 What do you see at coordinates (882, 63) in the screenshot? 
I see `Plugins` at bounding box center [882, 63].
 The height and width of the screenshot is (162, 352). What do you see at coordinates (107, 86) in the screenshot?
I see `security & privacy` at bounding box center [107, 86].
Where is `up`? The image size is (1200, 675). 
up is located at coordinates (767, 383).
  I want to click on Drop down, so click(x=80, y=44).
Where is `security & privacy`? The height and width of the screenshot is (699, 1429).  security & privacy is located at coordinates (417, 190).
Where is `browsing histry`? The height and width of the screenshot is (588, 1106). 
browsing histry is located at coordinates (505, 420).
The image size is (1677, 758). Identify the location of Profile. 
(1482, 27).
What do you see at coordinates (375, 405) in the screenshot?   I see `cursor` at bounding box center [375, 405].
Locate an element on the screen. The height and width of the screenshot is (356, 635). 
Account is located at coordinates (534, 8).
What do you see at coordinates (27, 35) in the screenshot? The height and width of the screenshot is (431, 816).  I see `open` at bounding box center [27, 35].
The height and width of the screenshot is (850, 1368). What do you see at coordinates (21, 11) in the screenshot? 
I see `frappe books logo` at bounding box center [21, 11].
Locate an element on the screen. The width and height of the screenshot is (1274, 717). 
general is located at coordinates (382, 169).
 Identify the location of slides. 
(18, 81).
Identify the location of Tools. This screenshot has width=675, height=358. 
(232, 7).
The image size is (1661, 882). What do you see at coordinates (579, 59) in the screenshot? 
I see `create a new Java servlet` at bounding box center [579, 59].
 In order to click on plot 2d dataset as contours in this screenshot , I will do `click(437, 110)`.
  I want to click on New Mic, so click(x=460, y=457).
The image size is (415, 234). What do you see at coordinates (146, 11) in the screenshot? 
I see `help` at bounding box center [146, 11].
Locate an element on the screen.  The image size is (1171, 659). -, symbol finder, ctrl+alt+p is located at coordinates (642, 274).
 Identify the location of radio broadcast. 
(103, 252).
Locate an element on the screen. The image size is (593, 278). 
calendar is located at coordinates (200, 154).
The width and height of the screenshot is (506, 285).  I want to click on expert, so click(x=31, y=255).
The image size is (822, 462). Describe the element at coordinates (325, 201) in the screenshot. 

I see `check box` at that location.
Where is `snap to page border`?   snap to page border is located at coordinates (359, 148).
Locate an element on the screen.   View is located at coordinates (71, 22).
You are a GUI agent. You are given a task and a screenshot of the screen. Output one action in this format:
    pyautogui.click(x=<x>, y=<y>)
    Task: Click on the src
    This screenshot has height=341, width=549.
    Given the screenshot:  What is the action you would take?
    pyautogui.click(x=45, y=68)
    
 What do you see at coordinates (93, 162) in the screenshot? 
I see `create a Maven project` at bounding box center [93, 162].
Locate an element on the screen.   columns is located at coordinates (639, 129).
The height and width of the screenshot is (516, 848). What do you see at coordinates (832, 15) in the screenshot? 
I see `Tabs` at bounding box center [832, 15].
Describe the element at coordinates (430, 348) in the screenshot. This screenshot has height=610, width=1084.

————

How many of the lines above contain the string "action"? Give only the number.

2